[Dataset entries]
= Beginning of Section =

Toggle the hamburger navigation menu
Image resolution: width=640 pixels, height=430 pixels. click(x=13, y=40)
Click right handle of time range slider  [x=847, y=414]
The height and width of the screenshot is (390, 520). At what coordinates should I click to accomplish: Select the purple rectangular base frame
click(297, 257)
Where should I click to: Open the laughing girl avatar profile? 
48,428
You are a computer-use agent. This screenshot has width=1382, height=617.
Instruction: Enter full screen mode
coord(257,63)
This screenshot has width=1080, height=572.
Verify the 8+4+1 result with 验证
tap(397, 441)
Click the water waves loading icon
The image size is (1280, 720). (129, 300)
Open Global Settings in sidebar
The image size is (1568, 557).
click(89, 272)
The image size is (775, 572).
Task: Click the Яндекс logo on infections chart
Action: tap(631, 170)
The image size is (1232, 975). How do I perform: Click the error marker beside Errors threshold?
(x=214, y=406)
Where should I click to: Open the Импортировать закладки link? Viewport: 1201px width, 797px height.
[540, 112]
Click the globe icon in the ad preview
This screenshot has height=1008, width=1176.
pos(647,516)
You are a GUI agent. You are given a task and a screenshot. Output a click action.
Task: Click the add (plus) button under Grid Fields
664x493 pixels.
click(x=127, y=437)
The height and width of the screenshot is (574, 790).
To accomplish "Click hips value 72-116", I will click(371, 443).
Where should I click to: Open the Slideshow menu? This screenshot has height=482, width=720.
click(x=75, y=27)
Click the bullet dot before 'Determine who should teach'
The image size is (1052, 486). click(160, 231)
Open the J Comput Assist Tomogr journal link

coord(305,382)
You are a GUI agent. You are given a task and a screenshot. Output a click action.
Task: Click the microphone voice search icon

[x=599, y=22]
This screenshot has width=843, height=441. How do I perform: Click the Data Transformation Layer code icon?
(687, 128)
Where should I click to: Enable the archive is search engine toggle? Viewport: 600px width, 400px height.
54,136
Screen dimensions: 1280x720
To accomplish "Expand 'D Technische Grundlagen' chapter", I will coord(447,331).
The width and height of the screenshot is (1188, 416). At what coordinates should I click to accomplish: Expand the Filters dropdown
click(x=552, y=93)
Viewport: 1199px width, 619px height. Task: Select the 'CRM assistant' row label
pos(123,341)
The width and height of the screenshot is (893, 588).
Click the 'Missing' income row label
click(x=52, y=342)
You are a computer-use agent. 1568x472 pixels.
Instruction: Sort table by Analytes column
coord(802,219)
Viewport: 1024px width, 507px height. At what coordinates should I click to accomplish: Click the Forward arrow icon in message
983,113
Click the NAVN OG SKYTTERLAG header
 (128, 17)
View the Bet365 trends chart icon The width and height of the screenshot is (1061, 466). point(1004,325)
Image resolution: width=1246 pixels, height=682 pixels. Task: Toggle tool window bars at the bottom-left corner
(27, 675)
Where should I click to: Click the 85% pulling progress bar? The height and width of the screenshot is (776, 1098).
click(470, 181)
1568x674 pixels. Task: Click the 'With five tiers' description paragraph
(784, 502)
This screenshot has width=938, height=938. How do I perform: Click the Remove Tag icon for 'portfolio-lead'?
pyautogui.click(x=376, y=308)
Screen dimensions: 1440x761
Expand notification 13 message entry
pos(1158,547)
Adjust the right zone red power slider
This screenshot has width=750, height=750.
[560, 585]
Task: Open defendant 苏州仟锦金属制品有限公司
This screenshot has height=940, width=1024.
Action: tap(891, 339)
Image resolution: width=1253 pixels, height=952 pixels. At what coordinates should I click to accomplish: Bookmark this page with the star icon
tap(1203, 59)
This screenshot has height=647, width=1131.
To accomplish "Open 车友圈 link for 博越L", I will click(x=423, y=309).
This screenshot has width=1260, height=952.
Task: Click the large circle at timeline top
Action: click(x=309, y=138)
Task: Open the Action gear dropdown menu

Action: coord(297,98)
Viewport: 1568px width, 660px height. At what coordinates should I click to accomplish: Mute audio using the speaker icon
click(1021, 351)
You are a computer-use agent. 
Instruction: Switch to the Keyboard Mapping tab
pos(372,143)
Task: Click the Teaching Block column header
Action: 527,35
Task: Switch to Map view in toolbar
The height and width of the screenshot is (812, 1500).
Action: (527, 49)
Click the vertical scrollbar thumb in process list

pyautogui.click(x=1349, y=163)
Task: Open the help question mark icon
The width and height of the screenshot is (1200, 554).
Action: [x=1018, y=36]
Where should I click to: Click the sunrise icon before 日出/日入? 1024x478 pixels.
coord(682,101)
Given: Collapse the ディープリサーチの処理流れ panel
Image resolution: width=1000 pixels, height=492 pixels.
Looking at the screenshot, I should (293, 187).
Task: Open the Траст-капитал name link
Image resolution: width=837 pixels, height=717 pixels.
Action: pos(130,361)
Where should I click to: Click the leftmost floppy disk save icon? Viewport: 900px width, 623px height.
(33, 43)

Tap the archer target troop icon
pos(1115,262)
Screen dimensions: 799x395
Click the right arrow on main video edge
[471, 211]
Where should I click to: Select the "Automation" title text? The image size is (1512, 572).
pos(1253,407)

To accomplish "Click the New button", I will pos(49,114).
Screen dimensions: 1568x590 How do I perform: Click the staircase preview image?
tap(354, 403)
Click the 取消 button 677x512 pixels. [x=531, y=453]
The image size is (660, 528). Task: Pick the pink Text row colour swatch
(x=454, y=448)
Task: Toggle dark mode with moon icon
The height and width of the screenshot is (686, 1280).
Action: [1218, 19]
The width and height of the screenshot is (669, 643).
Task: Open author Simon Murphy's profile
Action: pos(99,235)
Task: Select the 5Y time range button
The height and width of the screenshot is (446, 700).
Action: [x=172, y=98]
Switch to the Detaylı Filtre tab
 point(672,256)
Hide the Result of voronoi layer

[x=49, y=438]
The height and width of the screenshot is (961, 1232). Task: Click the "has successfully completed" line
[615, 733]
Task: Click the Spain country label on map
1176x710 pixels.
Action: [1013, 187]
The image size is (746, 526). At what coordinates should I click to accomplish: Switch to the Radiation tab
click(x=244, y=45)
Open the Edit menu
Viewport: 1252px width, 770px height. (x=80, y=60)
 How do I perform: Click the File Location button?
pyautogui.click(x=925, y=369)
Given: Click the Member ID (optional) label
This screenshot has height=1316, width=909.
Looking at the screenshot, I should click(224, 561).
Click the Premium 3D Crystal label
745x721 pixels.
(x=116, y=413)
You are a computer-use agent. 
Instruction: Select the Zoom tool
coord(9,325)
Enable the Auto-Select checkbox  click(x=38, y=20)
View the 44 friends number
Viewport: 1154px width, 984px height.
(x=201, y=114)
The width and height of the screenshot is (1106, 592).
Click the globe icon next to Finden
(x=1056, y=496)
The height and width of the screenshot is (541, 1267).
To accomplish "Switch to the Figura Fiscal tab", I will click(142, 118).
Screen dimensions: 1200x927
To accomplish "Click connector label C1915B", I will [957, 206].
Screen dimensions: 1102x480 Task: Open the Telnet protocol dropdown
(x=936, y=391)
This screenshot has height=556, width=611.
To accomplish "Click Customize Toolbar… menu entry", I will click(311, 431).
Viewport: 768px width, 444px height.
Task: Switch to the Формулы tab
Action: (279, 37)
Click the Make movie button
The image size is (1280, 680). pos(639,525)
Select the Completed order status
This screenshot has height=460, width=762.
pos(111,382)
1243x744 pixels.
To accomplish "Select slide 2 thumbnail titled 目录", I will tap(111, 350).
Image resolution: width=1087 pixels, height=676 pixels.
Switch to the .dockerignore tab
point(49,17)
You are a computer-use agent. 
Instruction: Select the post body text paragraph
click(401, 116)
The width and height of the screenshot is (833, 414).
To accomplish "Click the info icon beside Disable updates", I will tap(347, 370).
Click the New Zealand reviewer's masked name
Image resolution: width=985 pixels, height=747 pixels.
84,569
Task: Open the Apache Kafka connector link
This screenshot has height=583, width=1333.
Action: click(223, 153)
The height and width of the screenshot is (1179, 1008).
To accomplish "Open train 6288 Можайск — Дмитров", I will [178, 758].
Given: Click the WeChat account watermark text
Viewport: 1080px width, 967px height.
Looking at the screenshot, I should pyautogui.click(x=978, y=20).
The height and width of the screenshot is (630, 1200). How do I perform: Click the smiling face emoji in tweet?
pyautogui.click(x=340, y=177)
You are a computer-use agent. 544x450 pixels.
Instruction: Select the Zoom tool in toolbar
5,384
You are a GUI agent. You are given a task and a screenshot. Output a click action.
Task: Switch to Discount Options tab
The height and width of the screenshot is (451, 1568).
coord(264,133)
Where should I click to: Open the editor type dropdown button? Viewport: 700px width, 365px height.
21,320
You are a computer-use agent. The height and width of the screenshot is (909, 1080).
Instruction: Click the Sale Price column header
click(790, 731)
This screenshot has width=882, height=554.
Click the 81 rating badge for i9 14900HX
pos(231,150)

= End of Section =

_Goal of the exercise_
Write out word for word only the lines from the start of the entries down to the line with "Screen dimensions: 1280x720", please, including both ends.

_Answer to the exercise_
Toggle the hamburger navigation menu
Image resolution: width=640 pixels, height=430 pixels. click(x=13, y=40)
Click right handle of time range slider  [x=847, y=414]
The height and width of the screenshot is (390, 520). At what coordinates should I click to accomplish: Select the purple rectangular base frame
click(297, 257)
Where should I click to: Open the laughing girl avatar profile? 
48,428
You are a computer-use agent. This screenshot has width=1382, height=617.
Instruction: Enter full screen mode
coord(257,63)
This screenshot has width=1080, height=572.
Verify the 8+4+1 result with 验证
tap(397, 441)
Click the water waves loading icon
The image size is (1280, 720). (129, 300)
Open Global Settings in sidebar
The image size is (1568, 557).
click(89, 272)
The image size is (775, 572).
Task: Click the Яндекс logo on infections chart
Action: tap(631, 170)
The image size is (1232, 975). How do I perform: Click the error marker beside Errors threshold?
(x=214, y=406)
Where should I click to: Open the Импортировать закладки link? Viewport: 1201px width, 797px height.
[540, 112]
Click the globe icon in the ad preview
This screenshot has height=1008, width=1176.
pos(647,516)
You are a GUI agent. You are given a task and a screenshot. Output a click action.
Task: Click the add (plus) button under Grid Fields
664x493 pixels.
click(x=127, y=437)
The height and width of the screenshot is (574, 790).
To accomplish "Click hips value 72-116", I will click(371, 443).
Where should I click to: Open the Slideshow menu? This screenshot has height=482, width=720.
click(x=75, y=27)
Click the bullet dot before 'Determine who should teach'
The image size is (1052, 486). click(160, 231)
Open the J Comput Assist Tomogr journal link

coord(305,382)
You are a GUI agent. You are given a task and a screenshot. Output a click action.
Task: Click the microphone voice search icon

[x=599, y=22]
This screenshot has width=843, height=441. How do I perform: Click the Data Transformation Layer code icon?
(687, 128)
Where should I click to: Enable the archive is search engine toggle? Viewport: 600px width, 400px height.
54,136
Screen dimensions: 1280x720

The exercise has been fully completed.